Personal information
- Full name: David Victor Spence
- Born: 8 January 1930 (age 96) Hastings, New Zealand
- Batting: Left-handed
- Bowling: Right-arm leg-spin

Domestic team information
- 1955/56–1961/62: Central Districts

Career statistics
| Competition | First-class |
| Matches | 11 |
| Runs scored | 272 |
| Batting average | 16.00 |
| 100s/50s | 0/1 |
| Top score | 61 |
| Balls bowled | 1,018 |
| Wickets | 14 |
| Bowling average | 42.00 |
| 5 wickets in innings | 1 |
| 10 wickets in match | 0 |
| Best bowling | 5/38 |
| Catches/stumpings | 6/– |
- Source: CricketArchive, 29 March 2017

= Dave Spence (cricketer) =

New Zealand cricketer

David Victor Spence (born 8 January 1930) is a former New Zealand cricketer who played first-class cricket for Central Districts from 1955 to 1962.

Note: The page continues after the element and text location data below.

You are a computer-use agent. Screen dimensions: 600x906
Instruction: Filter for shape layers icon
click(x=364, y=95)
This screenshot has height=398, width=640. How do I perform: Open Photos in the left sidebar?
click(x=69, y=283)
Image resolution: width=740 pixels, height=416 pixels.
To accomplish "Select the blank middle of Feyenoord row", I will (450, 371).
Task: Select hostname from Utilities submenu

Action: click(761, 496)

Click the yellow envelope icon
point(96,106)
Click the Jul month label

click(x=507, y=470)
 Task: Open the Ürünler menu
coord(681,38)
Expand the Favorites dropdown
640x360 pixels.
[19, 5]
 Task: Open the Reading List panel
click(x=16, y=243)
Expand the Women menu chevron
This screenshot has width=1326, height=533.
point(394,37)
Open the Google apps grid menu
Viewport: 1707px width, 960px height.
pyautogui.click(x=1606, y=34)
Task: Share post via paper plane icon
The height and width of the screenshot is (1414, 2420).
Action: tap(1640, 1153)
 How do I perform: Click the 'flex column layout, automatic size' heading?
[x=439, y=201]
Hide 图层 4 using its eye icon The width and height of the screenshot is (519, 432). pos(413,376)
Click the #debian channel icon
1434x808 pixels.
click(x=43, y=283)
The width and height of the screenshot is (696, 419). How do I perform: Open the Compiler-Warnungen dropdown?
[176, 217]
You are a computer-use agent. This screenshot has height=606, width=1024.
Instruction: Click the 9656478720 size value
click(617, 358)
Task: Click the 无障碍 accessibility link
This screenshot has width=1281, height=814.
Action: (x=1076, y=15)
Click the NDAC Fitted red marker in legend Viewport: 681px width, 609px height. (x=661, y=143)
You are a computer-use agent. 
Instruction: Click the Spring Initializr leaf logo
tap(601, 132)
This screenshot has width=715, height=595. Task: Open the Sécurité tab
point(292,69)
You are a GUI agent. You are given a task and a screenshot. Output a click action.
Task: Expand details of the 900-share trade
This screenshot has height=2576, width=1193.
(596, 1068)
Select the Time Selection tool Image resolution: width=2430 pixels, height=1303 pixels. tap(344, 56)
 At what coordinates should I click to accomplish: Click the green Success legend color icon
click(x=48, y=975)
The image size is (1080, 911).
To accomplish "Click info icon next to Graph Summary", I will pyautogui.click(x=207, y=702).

Dave Spence played five matches for Central Districts in 1955–56, one in 1960–61, and five more in 1961–62. A middle-order batsman and leg-spin bowler, he took his best bowling figures of 5 for 38 in a victory over Wellington in the second match of the 1955–56 Plunket Shield season, then made his highest score of 61 in an innings victory over Otago in the next match 11 days later. At the time he was considered a potential Test player. However, after that season he played only six more first-class matches, in which he took five wickets.

Spence also played Hawke Cup cricket for Hawke's Bay from 1950 to 1953, and for Nelson from 1954 to 1967. He was the captain of the Nelson side that held the Hawke Cup during its record title run from 1958 to 1965, and he was named in the Hawke Cup Team of the Century in 2011. In 34 Hawke Cup challenge matches, he scored 1,574 runs at an average of 36.60, and took 110 wickets at an average of 15.42.

He now lives in Gosford, New South Wales. In January 2021, with the death of Doug Bowden, he became Central Districts' oldest surviving player. With the death of Trevor McMahon in March 2026, he became New Zealand's oldest surviving first-class cricketer.